Sensorium: Embodied Experience, Technology, and Contemporary Art, MIT List Visual Arts Center

Art Papers (May 2007)

Anri Sala, video still, Natural Mystic (Tomahawk #2), 2002. Courtesy: Galerie Chantal Crousel

Fredric Jameson’s famous statement of the necessity to grow new navigational organs seems like a romantic notion now that we are accustomed to instantaneous communication networks, high-speed transportation, GPS, and the ubiquitous presence of plasma screens on all surfaces big and small. The human sensorium is in a process of adaptation to this technologically mediated hyper-aesthesia. Sensorium: Embodied Experience, Technology, and Contemporary Art at the MIT List Visual Arts Center [October 12, 2006 – April 8, 2007] brings together nine international artists whose work addresses the effects of technology on our senses. Its underlying ambition, however, is to reach beyond the sensorium into the dark, the subliminal and the out-of-body.

The optical, auditory and olfactory senses are directly confronted: Bruce Nauman, for example, allows us to monitor the nocturnal events occurring in his office with infra-red surveillance technology in Office Edit (2001); Natascha Sadr Haghighian humorously subverts the association between seeing and believing in The Microscope (2007), which is blind to its specimen but quietly sings popular songs; and the entire exhibition is enveloped in the pungent odor emitted from Sissel Tolaas’s The FEAR of smell – the smell of FEAR (2005). Tolaas has artificially reproduced the body odors of various men who were under extreme duress and embedded the scent in the wall paint. After the exhibition, it was covered by a fresh coat of regular paint, but the stench still lingered: perhaps it will echo subliminally for several exhibitions to come – an odd sort of monument to an ephemeral physiological state.

The exhibition also addresses the shifting sense of community that results from high-tech telepresence gadgets and widespread access to the Internet. Now people can easily meet in the chat-rooms of Cyberspace, parking their bodies in one location while engaging experientially in another. During an extended absence from home, Christian Jankowski and his girlfriend would meet in these metaphoric “rooms.” Later he transcribed the romantic exchanges and hired various actors to recite the couple’s dialogue. Let’s Get Physical/Digital (1997) conveys a disturbing discrepancy between the impassioned rhetoric of the lovers and the material bodies that do not touch. The traditional face-to-face relationship has been superseded by a technological interface that alters the dynamics of the exchange and questions the locus of the self in the body.

When the sensorium is challenged, the working definition of “self” is destabilized. Mathieu Briand’s UBIQ, A Mental Odyssey (2006) aims to transgress the boundaries of the monadic individual in favor of shared experience. Visitors to the exhibition walk around wearing head-mounted cameras: through their “camera eyes” they witness their own line of sight on two small screens inside the helmet. At the push of a button they can switch their view with that of another visitor, thus seeing the exhibition from the other’s perspective. This suggests the possibility of inter-subjectivity but note that the “perspective” is optic only. By donning the helmet one can see from where another person stands but the cultural inflection of looking remains resolutely within one’s own position. In this light, the technological innovations that are challenging the human sensorium are simply more of the same: there is always an “interface” that mediates between human understanding and the world governed by the laws of physics, even if it was not called as such before the advent of computers.

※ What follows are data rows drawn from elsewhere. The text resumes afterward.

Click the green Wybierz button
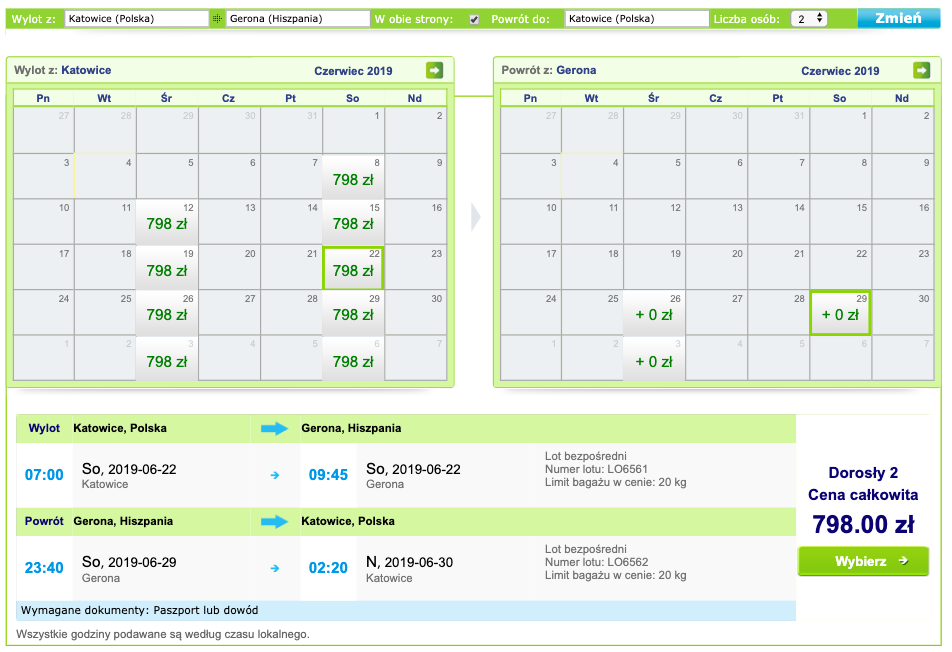 tap(863, 561)
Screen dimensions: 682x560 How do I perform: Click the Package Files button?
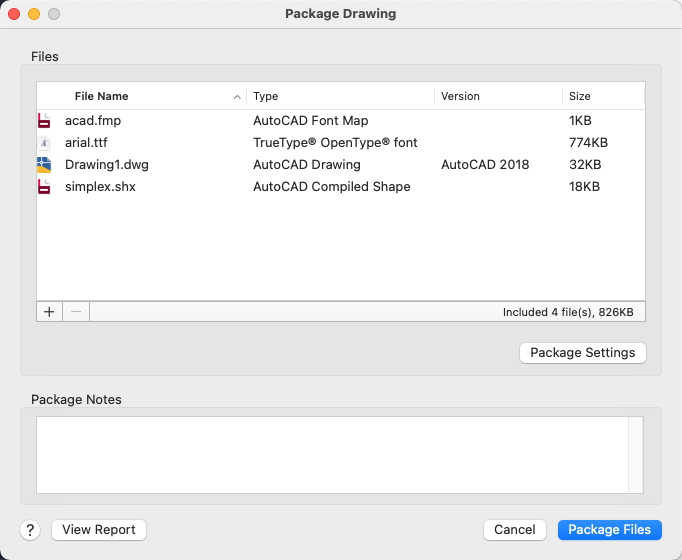tap(609, 530)
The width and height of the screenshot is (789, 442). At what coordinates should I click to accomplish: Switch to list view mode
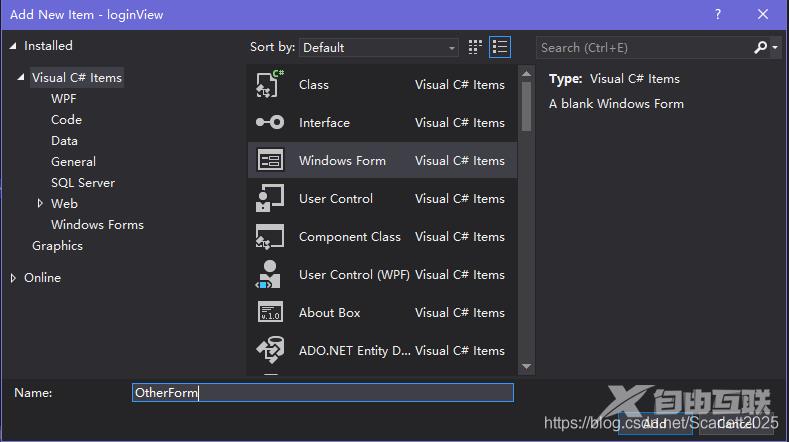pos(500,47)
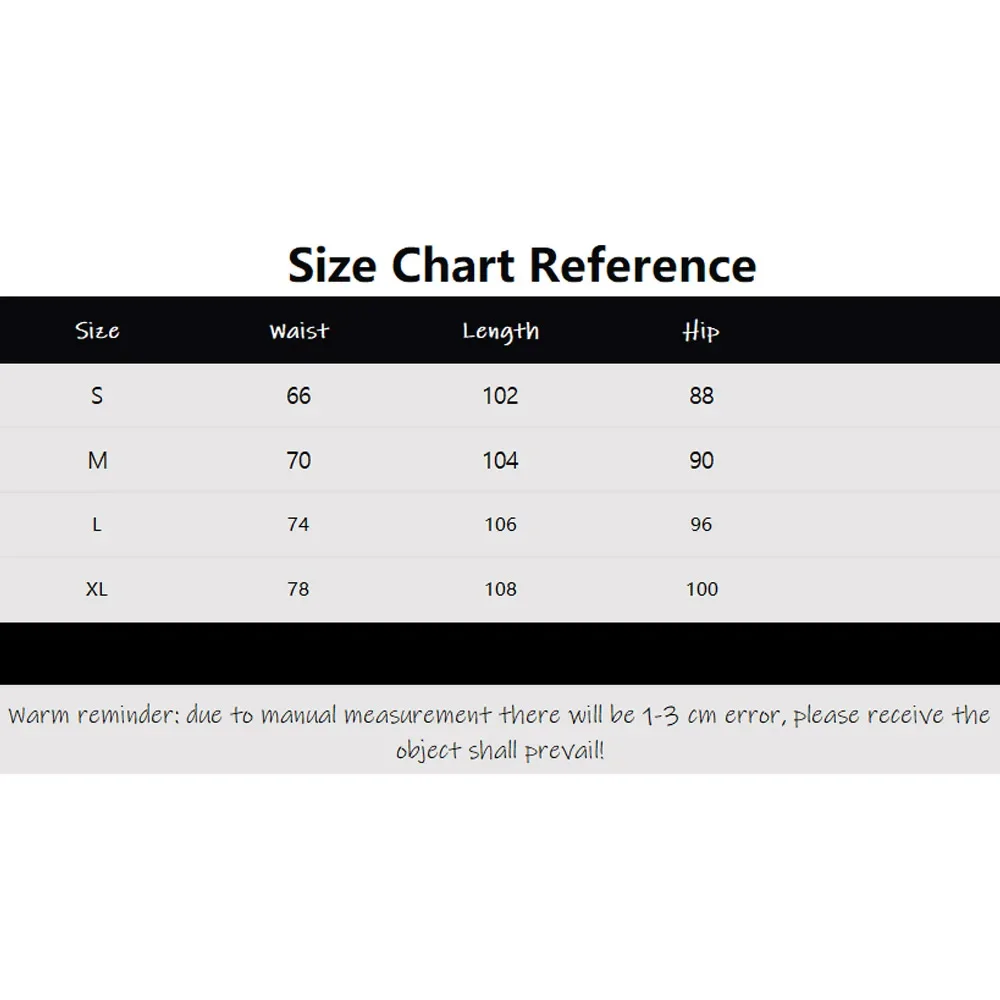Click the L size row label
This screenshot has width=1000, height=1000.
point(97,525)
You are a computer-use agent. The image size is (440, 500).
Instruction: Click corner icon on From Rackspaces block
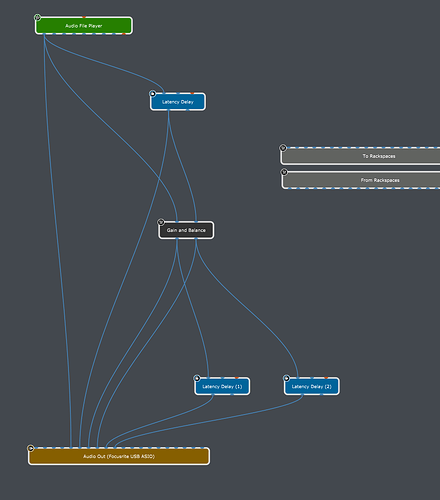point(284,172)
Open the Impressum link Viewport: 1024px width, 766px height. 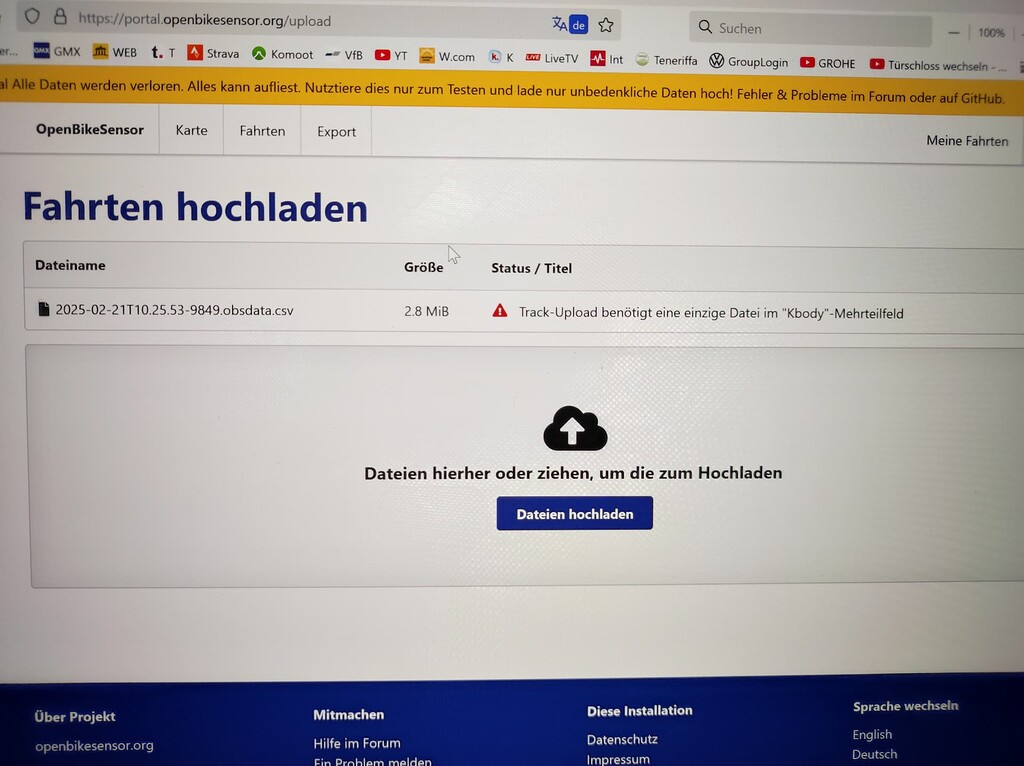pos(618,759)
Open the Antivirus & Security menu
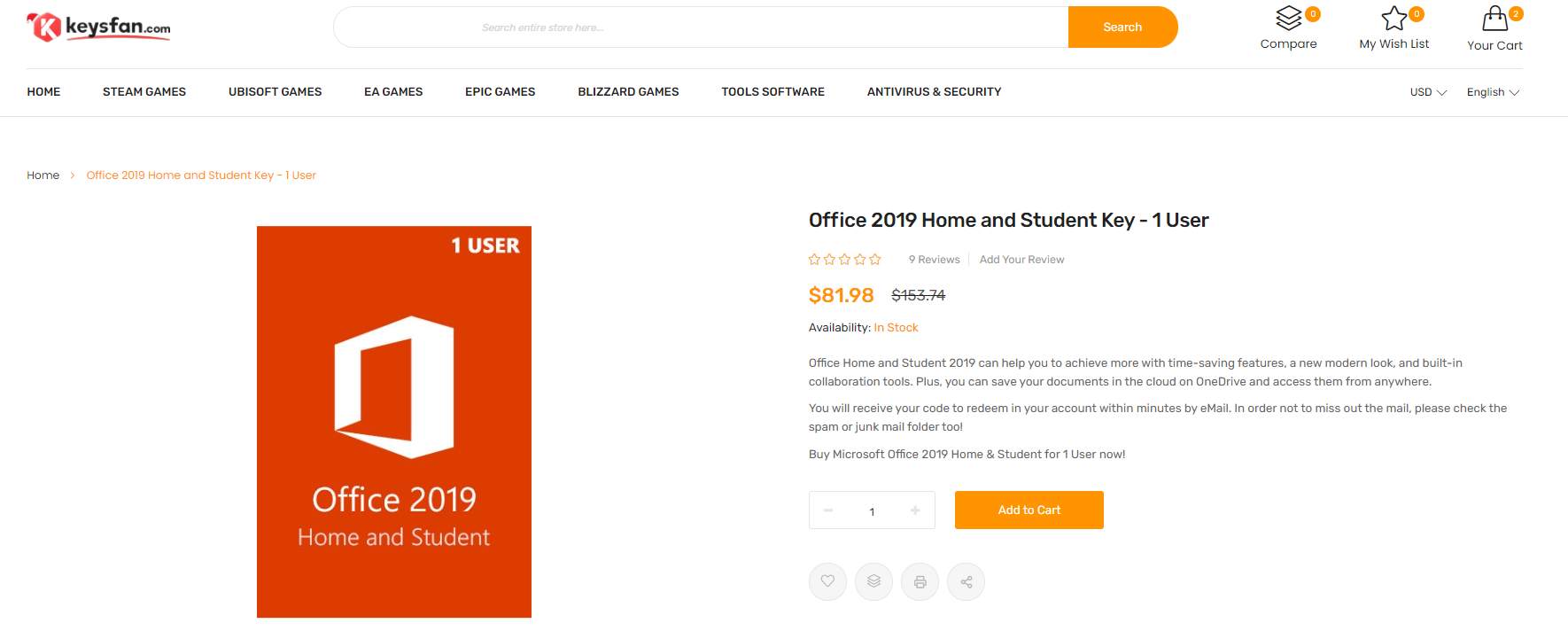Viewport: 1568px width, 631px height. click(x=934, y=92)
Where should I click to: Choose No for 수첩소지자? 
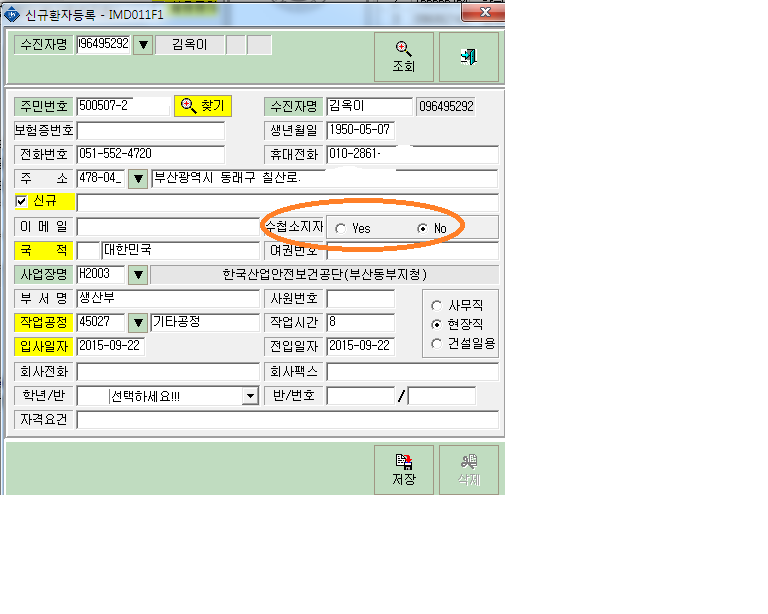coord(422,229)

Today technological metaphors are used to describe almost every realm of experience and they are often as powerful as the technology itself in establishing cultural frames of reference. The “techno-sublime” is one such term. Ryoji Ikeda’s work Spectra (2006) is a long narrow corridor that is totally darkened except for a horizontal red laser light at the far end. One at a time, visitors grope along the corridor walls; at intervals they are blinded by a split-second shock of white light. In the catalogue essay Yuji Hasegawa states that the corridor is also filled with high-frequency sounds “and although the visitor will not notice the sound when first entering, oscillation patterns will be present…” She also states that Spectra “appeals to a level of awareness that precedes thought and is therefore extremely difficult to convey linguistically.” This extra-sensorial and extra-linguistic character of Ikeda’s work lends it the adjective sublime.

Anri Sala’s video installation Naturalmystic (Tomahawk #2) (2002) demonstrates the crux of the exhibition. On the screen we see a man sitting in a recording studio behind a microphone. On the head-phones, however, we do not hear music: instead of lyrics, the singer’s voice produces the ominous sounds of a tomahawk missile as it gets louder and louder and then suddenly explodes. This work reminds us just how close the sublime is to the “unclaimed experience” of trauma. It also reminds us that the technologies that mediate our sensorium are never neutral; we would do well to ask whose interests they serve.